“Dance, dance. Otherwise we are lost.”

Pina Bausch was a choreographer of extraordinary vision and innovation. In Wim Wender’s 3-D film entitled simply “Pina,” movie-goers are treated to excerpts from some of her most well-known and influential works. Among them are a piece that takes place entirely on loose soil so that the dancers become increasingly smudged and dirty as they enact tortured scenes of struggle and strife, a prop-filled piece entitled “Café Muller” in which chairs and tables are used to ingenious effect, and some outdoor sequences that use city space, light and air to add texture and depth to the dancer’s movements. Some of the most fascinating sequences are when Pina utilizes natural elements in the choreography: rock, sand, water.

There are moments of romance, levity, heartbreak, outright anguish and pain, and sheer beauty.

Between each dance piece, a member of the troupe tells a brief story about Pina. None of these stories are about her personal life – only about working with her.

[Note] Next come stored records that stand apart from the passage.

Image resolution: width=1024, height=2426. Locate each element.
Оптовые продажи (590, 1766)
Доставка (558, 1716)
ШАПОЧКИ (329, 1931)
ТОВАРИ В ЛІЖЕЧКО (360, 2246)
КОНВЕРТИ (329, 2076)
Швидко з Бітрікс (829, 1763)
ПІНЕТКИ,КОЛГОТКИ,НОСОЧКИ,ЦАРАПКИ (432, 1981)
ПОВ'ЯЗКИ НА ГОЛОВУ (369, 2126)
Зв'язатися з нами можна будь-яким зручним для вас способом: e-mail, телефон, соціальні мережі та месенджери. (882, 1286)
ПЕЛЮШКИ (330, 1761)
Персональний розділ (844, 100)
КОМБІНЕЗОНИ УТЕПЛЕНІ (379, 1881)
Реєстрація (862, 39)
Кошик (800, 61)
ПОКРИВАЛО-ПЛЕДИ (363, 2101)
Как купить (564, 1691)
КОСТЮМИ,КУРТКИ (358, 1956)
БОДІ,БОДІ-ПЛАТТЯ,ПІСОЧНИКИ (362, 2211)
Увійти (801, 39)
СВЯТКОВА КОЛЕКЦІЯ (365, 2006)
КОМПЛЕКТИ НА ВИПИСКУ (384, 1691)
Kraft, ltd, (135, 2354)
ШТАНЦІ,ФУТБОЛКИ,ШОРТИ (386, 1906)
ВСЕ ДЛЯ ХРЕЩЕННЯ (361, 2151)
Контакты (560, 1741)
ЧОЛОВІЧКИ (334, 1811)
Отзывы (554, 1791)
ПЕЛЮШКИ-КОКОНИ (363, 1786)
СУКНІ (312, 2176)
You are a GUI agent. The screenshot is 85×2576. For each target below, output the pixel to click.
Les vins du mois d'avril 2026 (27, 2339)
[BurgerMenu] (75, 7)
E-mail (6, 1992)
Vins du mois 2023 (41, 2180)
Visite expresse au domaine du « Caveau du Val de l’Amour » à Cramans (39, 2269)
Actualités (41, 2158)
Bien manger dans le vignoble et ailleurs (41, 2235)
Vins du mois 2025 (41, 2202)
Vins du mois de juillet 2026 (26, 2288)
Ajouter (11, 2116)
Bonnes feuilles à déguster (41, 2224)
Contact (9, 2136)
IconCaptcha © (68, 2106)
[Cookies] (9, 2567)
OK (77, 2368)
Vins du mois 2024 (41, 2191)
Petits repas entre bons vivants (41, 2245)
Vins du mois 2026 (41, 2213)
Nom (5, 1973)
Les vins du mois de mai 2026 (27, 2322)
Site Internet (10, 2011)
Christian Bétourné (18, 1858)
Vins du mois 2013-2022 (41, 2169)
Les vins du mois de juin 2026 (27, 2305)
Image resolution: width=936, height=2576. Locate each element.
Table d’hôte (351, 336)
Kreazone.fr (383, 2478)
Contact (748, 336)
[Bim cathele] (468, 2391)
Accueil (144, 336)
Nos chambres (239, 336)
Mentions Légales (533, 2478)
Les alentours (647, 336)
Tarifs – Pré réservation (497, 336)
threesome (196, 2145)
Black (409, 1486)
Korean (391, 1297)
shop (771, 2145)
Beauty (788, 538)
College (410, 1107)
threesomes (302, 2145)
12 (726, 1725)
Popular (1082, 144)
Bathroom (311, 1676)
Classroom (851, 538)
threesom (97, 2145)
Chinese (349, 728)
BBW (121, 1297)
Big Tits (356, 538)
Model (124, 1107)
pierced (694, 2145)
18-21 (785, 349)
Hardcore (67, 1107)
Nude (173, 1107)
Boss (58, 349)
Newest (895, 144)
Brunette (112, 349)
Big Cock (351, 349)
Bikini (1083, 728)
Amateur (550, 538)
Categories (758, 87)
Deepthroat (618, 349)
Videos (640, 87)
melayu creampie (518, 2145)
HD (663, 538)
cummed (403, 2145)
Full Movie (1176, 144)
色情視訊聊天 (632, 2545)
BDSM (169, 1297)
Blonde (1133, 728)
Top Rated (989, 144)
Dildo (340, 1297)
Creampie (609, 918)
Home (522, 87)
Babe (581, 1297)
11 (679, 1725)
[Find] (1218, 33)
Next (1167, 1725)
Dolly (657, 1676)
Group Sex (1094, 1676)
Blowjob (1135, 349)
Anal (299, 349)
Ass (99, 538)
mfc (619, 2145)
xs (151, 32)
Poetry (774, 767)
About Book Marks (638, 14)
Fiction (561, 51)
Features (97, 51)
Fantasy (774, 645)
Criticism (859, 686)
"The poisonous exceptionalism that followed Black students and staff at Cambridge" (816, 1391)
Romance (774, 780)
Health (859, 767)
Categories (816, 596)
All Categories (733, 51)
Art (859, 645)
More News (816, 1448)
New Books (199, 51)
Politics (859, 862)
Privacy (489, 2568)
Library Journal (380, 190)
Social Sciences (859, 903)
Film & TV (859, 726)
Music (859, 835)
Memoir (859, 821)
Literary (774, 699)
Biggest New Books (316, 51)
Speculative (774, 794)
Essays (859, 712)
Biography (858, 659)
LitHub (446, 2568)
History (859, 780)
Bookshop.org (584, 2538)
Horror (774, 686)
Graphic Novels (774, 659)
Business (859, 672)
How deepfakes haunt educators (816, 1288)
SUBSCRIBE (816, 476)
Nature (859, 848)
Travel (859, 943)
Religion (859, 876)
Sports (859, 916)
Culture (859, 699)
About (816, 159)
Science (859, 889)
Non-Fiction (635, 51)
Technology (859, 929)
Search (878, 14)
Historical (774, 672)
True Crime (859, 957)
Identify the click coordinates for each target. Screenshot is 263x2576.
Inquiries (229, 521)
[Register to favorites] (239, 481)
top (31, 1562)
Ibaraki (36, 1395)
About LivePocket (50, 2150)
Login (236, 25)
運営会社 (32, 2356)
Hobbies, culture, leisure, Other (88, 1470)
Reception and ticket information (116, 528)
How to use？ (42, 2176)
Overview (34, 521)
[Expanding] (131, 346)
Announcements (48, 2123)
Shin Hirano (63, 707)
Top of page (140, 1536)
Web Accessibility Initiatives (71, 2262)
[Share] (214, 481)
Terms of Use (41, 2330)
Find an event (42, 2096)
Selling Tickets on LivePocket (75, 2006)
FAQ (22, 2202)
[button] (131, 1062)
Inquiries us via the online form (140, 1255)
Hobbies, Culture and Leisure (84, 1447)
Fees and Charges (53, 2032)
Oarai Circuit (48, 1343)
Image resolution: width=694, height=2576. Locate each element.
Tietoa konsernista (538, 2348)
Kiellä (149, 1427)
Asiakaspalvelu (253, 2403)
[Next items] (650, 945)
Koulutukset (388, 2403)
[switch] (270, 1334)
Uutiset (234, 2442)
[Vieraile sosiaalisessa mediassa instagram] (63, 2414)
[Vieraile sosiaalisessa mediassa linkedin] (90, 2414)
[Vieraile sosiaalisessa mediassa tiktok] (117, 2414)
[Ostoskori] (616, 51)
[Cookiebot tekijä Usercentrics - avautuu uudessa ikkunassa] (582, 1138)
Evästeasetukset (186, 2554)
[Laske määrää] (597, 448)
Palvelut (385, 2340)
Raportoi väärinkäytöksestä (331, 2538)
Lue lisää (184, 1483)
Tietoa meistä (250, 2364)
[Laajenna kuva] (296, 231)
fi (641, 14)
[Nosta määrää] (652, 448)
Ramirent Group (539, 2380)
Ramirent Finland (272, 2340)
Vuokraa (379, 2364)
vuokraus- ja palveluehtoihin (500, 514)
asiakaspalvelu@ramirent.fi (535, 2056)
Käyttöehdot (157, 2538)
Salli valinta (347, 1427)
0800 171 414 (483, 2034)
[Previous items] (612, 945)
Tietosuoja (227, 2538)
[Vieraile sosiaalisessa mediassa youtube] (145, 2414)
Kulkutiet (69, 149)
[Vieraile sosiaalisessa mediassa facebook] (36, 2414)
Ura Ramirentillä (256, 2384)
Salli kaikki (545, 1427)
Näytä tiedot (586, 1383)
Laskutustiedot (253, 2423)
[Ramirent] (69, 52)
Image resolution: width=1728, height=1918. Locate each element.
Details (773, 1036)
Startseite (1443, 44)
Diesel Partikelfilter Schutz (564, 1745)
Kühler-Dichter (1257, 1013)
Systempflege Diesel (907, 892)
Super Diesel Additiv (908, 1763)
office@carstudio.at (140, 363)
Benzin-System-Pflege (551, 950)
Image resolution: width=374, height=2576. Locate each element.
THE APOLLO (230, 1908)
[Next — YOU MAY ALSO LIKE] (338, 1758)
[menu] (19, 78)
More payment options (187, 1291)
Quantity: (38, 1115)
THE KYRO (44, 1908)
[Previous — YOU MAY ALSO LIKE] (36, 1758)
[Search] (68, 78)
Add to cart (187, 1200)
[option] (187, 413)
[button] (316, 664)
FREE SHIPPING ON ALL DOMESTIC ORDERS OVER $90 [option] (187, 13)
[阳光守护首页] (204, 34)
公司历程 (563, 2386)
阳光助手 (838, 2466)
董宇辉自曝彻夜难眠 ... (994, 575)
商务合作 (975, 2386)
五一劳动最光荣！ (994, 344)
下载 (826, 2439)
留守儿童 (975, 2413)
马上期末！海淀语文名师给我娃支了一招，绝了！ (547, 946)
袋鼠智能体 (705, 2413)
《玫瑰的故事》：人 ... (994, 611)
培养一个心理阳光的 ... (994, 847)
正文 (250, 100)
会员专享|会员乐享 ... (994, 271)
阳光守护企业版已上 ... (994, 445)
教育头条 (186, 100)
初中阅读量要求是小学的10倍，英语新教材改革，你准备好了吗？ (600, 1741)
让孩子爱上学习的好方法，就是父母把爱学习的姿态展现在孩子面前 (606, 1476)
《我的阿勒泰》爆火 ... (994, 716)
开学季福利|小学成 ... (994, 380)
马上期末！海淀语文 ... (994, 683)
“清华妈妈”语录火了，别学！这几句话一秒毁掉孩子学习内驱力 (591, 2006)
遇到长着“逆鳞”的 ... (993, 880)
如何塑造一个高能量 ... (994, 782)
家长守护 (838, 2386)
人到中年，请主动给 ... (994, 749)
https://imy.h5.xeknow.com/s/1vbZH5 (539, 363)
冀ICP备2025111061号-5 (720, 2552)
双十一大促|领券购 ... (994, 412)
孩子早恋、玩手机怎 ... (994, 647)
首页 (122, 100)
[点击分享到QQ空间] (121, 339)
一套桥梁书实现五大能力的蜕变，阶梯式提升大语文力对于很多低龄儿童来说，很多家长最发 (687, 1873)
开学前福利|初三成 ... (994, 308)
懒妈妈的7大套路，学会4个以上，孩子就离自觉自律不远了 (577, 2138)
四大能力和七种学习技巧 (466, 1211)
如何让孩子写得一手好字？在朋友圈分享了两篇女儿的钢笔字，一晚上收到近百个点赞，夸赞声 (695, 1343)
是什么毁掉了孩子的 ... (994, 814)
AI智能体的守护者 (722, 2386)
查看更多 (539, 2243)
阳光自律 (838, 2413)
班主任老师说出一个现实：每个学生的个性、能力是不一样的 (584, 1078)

The film aims strictly to offer a tribute to this woman’s amazing work and work ethic. We’re given the impression of someone driven to create, bound only by her seemingly limitless imagination. She was a woman of few words, who made it count when she offered brief directions to her dancers.  Everyone involved clearly has enormous respect and love for Pina and her work, and that shows in each frame of the film.

The choice to use 3D here is inspired. It’s as if we’re in a live auditorium, watching the dancers move about on a real stage. In as much as it’s possible, we get the sense of live dance performances while sitting in an ordinary movie theater.

This is a must-see for fans of dance, art, and theater.